= OBJECTIVE =
Return every line of the data below without any change, omitting the pictures from your answer.

::: RECORDS FOR THIS EXERCISE

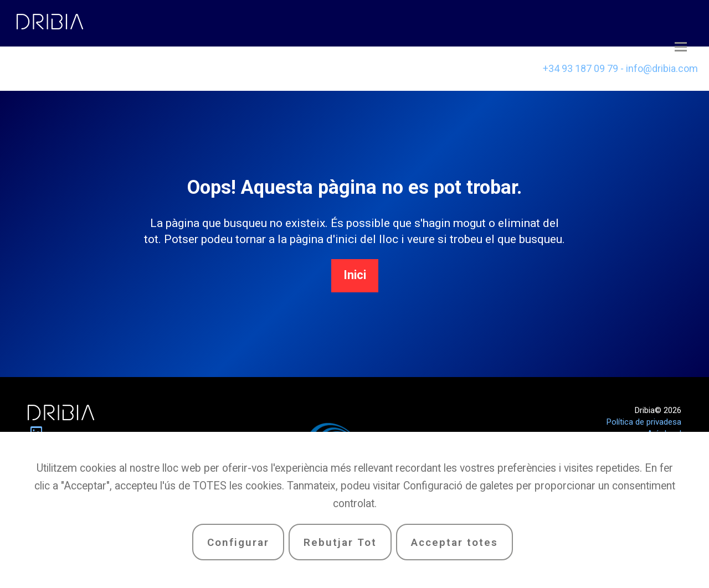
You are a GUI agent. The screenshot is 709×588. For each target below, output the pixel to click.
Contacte (311, 68)
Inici (354, 275)
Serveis (224, 68)
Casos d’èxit (60, 65)
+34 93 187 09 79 (580, 68)
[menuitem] (403, 69)
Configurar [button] (238, 542)
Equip (146, 68)
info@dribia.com (662, 68)
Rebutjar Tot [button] (340, 542)
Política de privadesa (644, 422)
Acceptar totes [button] (454, 542)
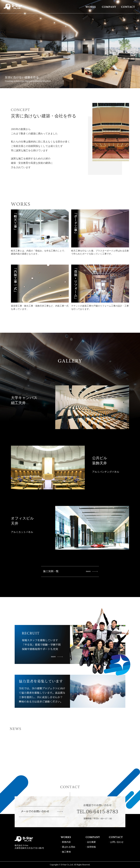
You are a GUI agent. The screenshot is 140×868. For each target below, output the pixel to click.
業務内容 (66, 842)
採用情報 (91, 847)
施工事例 (66, 852)
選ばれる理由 (68, 847)
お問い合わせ (117, 842)
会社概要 (91, 842)
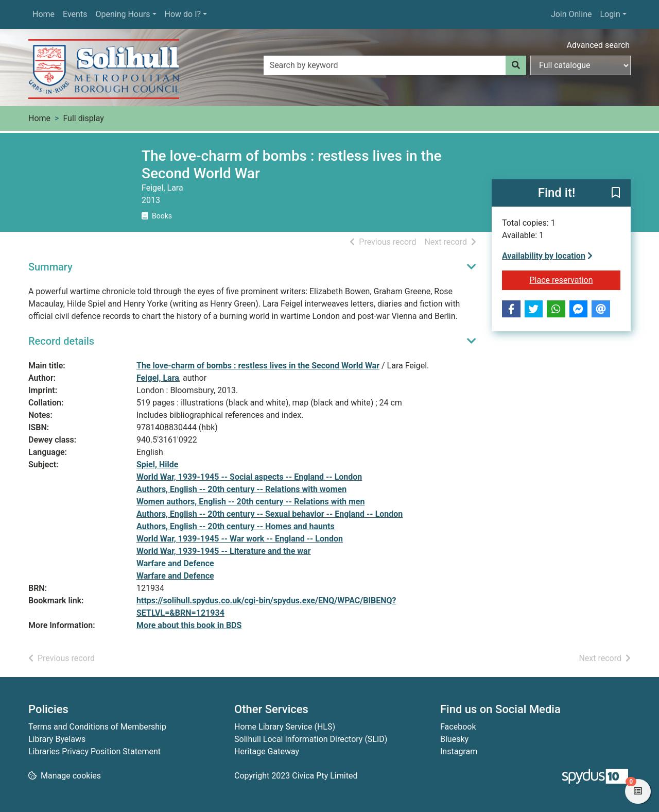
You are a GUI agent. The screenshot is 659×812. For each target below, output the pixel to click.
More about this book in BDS (189, 625)
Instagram (459, 751)
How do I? (183, 14)
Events (75, 14)
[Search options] (580, 65)
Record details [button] (61, 341)
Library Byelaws (57, 739)
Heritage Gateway (267, 751)
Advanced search (598, 45)
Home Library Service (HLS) (285, 726)
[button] (616, 194)
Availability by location (547, 256)
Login (610, 14)
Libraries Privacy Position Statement (94, 751)
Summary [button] (50, 267)
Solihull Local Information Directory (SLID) (310, 739)
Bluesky (454, 739)
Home (43, 14)
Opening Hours (123, 14)
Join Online (571, 14)
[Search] (516, 65)
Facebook (458, 726)
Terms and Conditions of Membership (97, 726)
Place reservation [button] (575, 279)
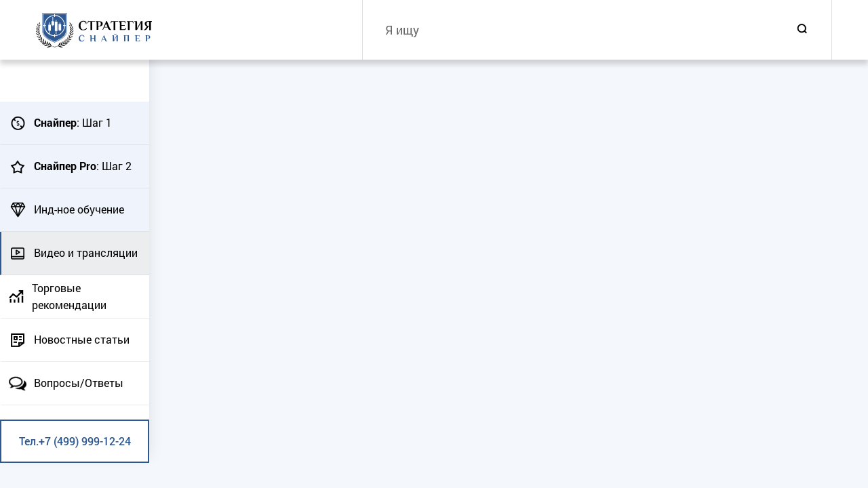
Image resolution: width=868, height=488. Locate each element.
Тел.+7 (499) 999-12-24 (75, 441)
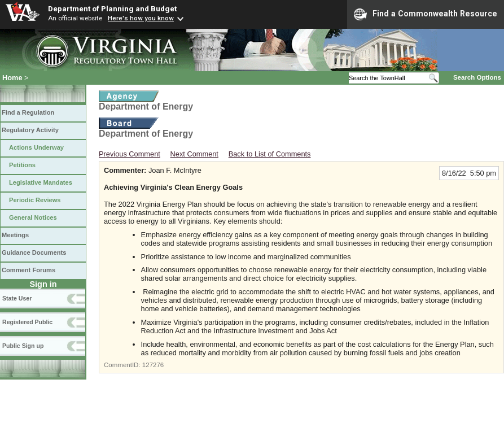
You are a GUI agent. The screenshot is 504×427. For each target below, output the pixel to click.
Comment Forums (28, 270)
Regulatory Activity (30, 130)
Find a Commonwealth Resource (426, 14)
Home (12, 77)
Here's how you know (141, 18)
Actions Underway (36, 147)
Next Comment (194, 154)
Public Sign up (23, 346)
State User (17, 298)
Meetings (15, 235)
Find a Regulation (28, 112)
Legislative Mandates (41, 182)
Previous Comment (129, 154)
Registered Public (27, 322)
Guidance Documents (34, 252)
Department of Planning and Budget (112, 8)
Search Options (477, 77)
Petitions (22, 165)
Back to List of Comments (270, 154)
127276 (153, 365)
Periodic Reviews (35, 200)
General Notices (33, 217)
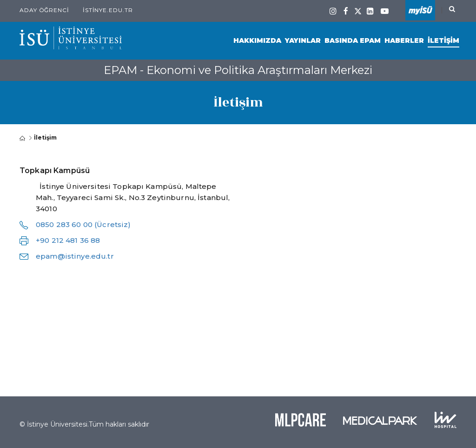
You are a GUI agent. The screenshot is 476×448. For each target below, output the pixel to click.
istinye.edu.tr (108, 10)
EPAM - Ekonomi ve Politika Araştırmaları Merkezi (238, 70)
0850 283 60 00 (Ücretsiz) (83, 224)
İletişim (443, 40)
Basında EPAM (352, 40)
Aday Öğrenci (44, 10)
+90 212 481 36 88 (68, 240)
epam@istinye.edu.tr (75, 256)
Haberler (404, 40)
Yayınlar (303, 40)
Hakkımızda (257, 40)
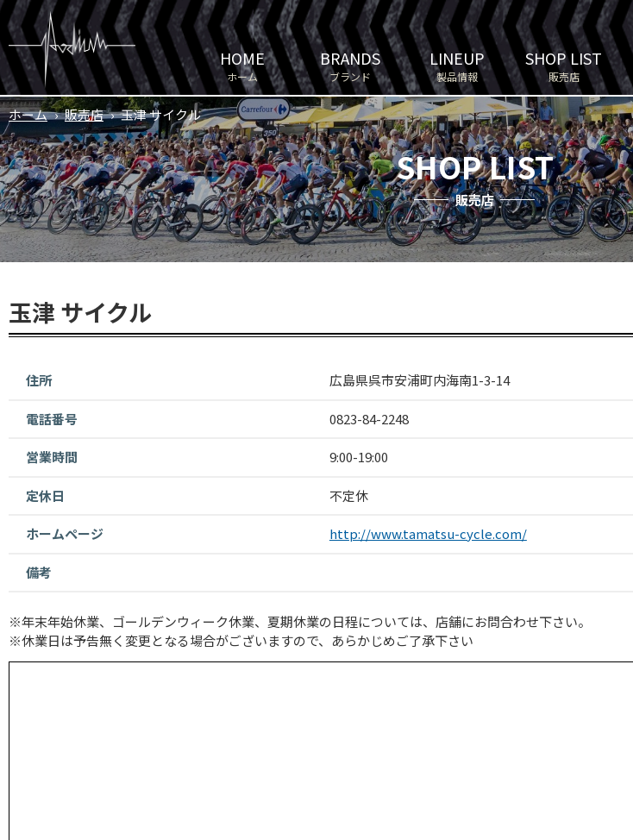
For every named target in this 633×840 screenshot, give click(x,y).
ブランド (350, 65)
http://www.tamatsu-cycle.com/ (428, 533)
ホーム (242, 65)
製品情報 (457, 65)
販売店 (564, 65)
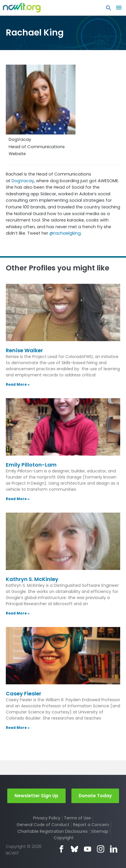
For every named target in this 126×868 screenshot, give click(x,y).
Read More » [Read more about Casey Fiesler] (17, 727)
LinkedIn (114, 849)
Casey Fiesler (24, 693)
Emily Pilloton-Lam (31, 465)
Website (17, 154)
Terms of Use (77, 818)
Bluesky (74, 849)
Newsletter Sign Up (36, 796)
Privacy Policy (47, 818)
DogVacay (23, 181)
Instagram (100, 849)
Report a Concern (91, 825)
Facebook (61, 849)
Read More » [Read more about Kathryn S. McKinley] (17, 613)
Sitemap (99, 831)
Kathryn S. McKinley (32, 579)
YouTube (87, 849)
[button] (109, 9)
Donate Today (95, 796)
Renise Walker (24, 350)
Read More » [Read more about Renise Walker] (17, 384)
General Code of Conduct (43, 825)
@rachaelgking (65, 233)
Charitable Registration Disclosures (52, 831)
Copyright (64, 838)
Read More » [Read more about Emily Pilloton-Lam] (17, 499)
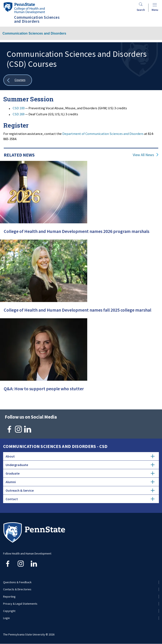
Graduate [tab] (80, 473)
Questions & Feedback (17, 582)
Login (6, 618)
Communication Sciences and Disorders (34, 34)
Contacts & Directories (17, 589)
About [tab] (80, 456)
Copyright (9, 611)
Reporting (9, 596)
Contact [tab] (80, 499)
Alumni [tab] (80, 482)
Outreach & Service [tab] (80, 490)
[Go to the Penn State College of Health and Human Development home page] (24, 8)
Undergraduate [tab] (80, 465)
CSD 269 (18, 114)
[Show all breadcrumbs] (17, 80)
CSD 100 (18, 108)
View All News (143, 155)
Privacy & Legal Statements (20, 604)
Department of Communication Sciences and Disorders (103, 134)
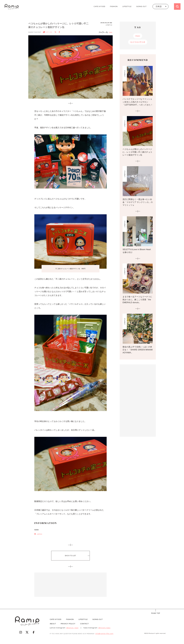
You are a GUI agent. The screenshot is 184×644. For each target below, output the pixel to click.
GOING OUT (141, 6)
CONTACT (84, 624)
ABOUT (53, 624)
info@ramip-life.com (104, 634)
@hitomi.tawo (104, 628)
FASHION (114, 6)
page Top (156, 613)
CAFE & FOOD (100, 6)
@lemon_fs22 (72, 628)
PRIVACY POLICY (68, 624)
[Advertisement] (70, 584)
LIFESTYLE (127, 6)
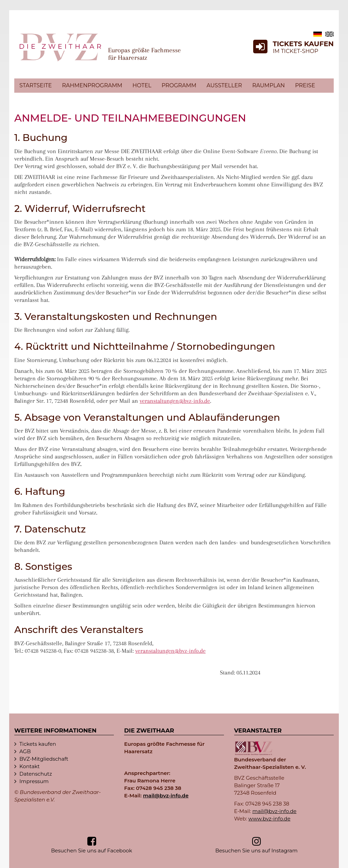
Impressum (34, 781)
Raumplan (268, 85)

::::::

= RESPONSE TO THIS TASK =
You are a GUI agent. The screenshot is 709×588. For each target below, output the pixel to click.
Contacte (311, 68)
Inici (354, 275)
Serveis (224, 68)
Casos d’èxit (60, 65)
+34 93 187 09 79 (580, 68)
[menuitem] (403, 69)
Configurar [button] (238, 542)
Equip (146, 68)
info@dribia.com (662, 68)
Rebutjar Tot [button] (340, 542)
Política de privadesa (644, 422)
Acceptar totes [button] (454, 542)
You are a GUI agent. The screenshot is 140×868. For each target below, output the pixel to click.
業務内容 (66, 842)
採用情報 (91, 847)
施工事例 (66, 852)
選ばれる理由 (68, 847)
お問い合わせ (117, 842)
会社概要 (91, 842)
You are a GUI agent. The screenshot is 659×812. For each target below, output the pixel to click.
More about this book in BDS (189, 625)
Instagram (459, 751)
How do I? (183, 14)
Events (75, 14)
[Search options] (580, 65)
Record details [button] (61, 341)
Library Byelaws (57, 739)
Heritage Gateway (267, 751)
Advanced search (598, 45)
Home Library Service (HLS) (285, 726)
[button] (616, 194)
Availability by location (547, 256)
Login (610, 14)
Libraries Privacy Position Statement (94, 751)
Summary [button] (50, 267)
Solihull Local Information Directory (SLID) (310, 739)
Bluesky (454, 739)
Home (43, 14)
Opening Hours (123, 14)
Join Online (571, 14)
[Search] (516, 65)
Facebook (458, 726)
Terms and Conditions of Membership (97, 726)
Place reservation [button] (575, 279)
Image resolution: width=868, height=488. Locate each element.
Тел.+7 (499) 999-12-24 (75, 441)
You are a GUI agent. The screenshot is 504×427. For each target below, output the pixel to click.
Comment Forums (28, 270)
Regulatory Activity (30, 130)
Find a Commonwealth Resource (426, 14)
Home (12, 77)
Here's how you know (141, 18)
Actions Underway (36, 147)
Next Comment (194, 154)
Public Sign up (23, 346)
State User (17, 298)
Meetings (15, 235)
Find a Regulation (28, 112)
Legislative Mandates (41, 182)
Previous Comment (129, 154)
Registered Public (27, 322)
Guidance Documents (34, 252)
Department of Planning and Budget (112, 8)
Search Options (477, 77)
Petitions (22, 165)
Back to List of Comments (270, 154)
127276 (153, 365)
Periodic Reviews (35, 200)
General Notices (33, 217)
You are a GUI agent. The screenshot is 476×448. For each target below, output the pixel to click.
istinye.edu.tr (108, 10)
EPAM - Ekonomi ve Politika Araştırmaları Merkezi (238, 70)
0850 283 60 00 (Ücretsiz) (83, 224)
İletişim (443, 40)
Basında EPAM (352, 40)
Aday Öğrenci (44, 10)
+90 212 481 36 88 (68, 240)
epam@istinye.edu.tr (75, 256)
Haberler (404, 40)
Yayınlar (303, 40)
Hakkımızda (257, 40)
For every named target in this 633×840 screenshot, give click(x,y).
ブランド (350, 65)
http://www.tamatsu-cycle.com/ (428, 533)
ホーム (242, 65)
製品情報 (457, 65)
販売店 (564, 65)
For every named target in this 126×868 screenshot, give click(x,y).
Read More » [Read more about Casey Fiesler] (17, 727)
LinkedIn (114, 849)
Casey Fiesler (24, 693)
Emily Pilloton-Lam (31, 465)
Website (17, 154)
Terms of Use (77, 818)
Bluesky (74, 849)
Newsletter Sign Up (36, 796)
Privacy Policy (47, 818)
DogVacay (23, 181)
Instagram (100, 849)
Report a Concern (91, 825)
Facebook (61, 849)
Read More » [Read more about Kathryn S. McKinley] (17, 613)
Sitemap (99, 831)
Kathryn S. McKinley (32, 579)
YouTube (87, 849)
[button] (109, 9)
Donate Today (95, 796)
Renise Walker (24, 350)
Read More » [Read more about Renise Walker] (17, 384)
General Code of Conduct (43, 825)
@rachaelgking (65, 233)
Charitable Registration Disclosures (52, 831)
Copyright (64, 838)
Read More » [Read more about Emily Pilloton-Lam] (17, 499)
Graduate [tab] (80, 473)
Questions & Feedback (17, 582)
Login (6, 618)
Communication Sciences and Disorders (34, 34)
Contacts & Directories (17, 589)
About [tab] (80, 456)
Copyright (9, 611)
Reporting (9, 596)
Contact [tab] (80, 499)
Alumni [tab] (80, 482)
Outreach & Service [tab] (80, 490)
[Go to the Penn State College of Health and Human Development home page] (24, 8)
Undergraduate [tab] (80, 465)
CSD 269 (18, 114)
[Show all breadcrumbs] (17, 80)
CSD 100 (18, 108)
View All News (143, 155)
Privacy & Legal Statements (20, 604)
Department of Communication Sciences and Disorders (103, 134)
You are a GUI agent. The screenshot is 184×644. For each target below, output the pixel to click.
GOING OUT (141, 6)
CONTACT (84, 624)
ABOUT (53, 624)
info@ramip-life.com (104, 634)
@hitomi.tawo (104, 628)
FASHION (114, 6)
page Top (156, 613)
CAFE & FOOD (100, 6)
@lemon_fs22 (72, 628)
PRIVACY POLICY (68, 624)
[Advertisement] (70, 584)
LIFESTYLE (127, 6)
Impressum (34, 781)
Raumplan (268, 85)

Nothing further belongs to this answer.